__TASK DIRECTIONS__
Reproduce the data below line by line, from its first line to the line with "Вопроc / Ответ (53, 1994)", both included, and nothing past that point.

__RECORDS SHOWN__
-=-=-=-=-

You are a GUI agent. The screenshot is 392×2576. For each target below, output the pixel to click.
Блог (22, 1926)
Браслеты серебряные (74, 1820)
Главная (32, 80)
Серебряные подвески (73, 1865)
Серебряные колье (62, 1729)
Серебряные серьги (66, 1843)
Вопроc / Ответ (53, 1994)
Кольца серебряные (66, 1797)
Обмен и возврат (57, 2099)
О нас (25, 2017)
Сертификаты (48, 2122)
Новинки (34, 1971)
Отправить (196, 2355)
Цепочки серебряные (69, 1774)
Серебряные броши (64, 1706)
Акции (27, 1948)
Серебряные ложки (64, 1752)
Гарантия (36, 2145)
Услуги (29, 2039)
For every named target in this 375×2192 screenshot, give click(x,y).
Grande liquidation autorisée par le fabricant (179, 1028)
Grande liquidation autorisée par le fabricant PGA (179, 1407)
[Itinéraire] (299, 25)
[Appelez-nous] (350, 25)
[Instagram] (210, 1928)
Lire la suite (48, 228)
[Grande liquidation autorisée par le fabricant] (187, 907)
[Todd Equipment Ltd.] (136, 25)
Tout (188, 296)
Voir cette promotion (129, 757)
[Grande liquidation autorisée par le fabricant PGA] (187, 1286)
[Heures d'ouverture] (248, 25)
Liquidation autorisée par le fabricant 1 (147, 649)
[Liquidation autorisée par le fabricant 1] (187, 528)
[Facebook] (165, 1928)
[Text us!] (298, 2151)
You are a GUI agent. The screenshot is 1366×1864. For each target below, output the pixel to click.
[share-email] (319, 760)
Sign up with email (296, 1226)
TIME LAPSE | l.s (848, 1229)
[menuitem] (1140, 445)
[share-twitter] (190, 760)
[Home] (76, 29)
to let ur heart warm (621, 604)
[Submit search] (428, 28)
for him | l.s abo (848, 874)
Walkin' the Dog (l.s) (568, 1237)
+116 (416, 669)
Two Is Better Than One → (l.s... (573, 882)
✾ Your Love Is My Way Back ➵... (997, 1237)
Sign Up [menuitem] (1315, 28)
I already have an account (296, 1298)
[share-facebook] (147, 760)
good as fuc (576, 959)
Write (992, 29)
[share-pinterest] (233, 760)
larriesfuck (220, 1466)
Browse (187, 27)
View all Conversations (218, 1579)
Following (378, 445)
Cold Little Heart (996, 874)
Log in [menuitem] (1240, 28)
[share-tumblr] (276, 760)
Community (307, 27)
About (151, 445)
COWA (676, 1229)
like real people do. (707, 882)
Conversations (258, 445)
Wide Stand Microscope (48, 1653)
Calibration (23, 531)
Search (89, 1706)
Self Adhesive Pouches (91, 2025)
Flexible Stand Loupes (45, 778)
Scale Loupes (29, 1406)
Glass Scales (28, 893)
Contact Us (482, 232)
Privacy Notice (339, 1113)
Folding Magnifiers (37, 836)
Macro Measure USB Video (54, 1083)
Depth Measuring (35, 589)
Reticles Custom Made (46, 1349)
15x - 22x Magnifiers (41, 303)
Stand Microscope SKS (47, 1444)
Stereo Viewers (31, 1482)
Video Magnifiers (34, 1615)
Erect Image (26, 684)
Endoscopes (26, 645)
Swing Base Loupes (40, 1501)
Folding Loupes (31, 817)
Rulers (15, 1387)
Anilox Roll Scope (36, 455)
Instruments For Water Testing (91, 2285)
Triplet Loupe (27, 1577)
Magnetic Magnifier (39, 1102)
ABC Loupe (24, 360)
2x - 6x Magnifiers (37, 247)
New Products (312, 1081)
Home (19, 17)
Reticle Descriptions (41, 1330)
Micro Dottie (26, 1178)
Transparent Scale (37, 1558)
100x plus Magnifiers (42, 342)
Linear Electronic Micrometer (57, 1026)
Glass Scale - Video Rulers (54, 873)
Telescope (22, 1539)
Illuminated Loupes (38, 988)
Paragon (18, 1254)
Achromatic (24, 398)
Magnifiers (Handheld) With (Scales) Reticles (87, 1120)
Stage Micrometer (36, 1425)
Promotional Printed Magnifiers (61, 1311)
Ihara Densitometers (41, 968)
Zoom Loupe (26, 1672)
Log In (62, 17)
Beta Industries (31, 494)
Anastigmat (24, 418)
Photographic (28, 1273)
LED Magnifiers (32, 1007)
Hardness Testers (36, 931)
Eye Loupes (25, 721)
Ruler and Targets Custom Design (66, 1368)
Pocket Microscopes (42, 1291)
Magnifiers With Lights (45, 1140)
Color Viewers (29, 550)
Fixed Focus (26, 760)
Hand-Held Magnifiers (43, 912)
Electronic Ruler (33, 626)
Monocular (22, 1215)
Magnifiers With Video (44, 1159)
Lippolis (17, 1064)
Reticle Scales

-=-=-=-=-

__TASK RESPONSE__
You are a GUI agent. The screenshot is 392×2576. For each target below, output the pixel to click.
Блог (22, 1926)
Браслеты серебряные (74, 1820)
Главная (32, 80)
Серебряные подвески (73, 1865)
Серебряные колье (62, 1729)
Серебряные серьги (66, 1843)
Вопроc / Ответ (53, 1994)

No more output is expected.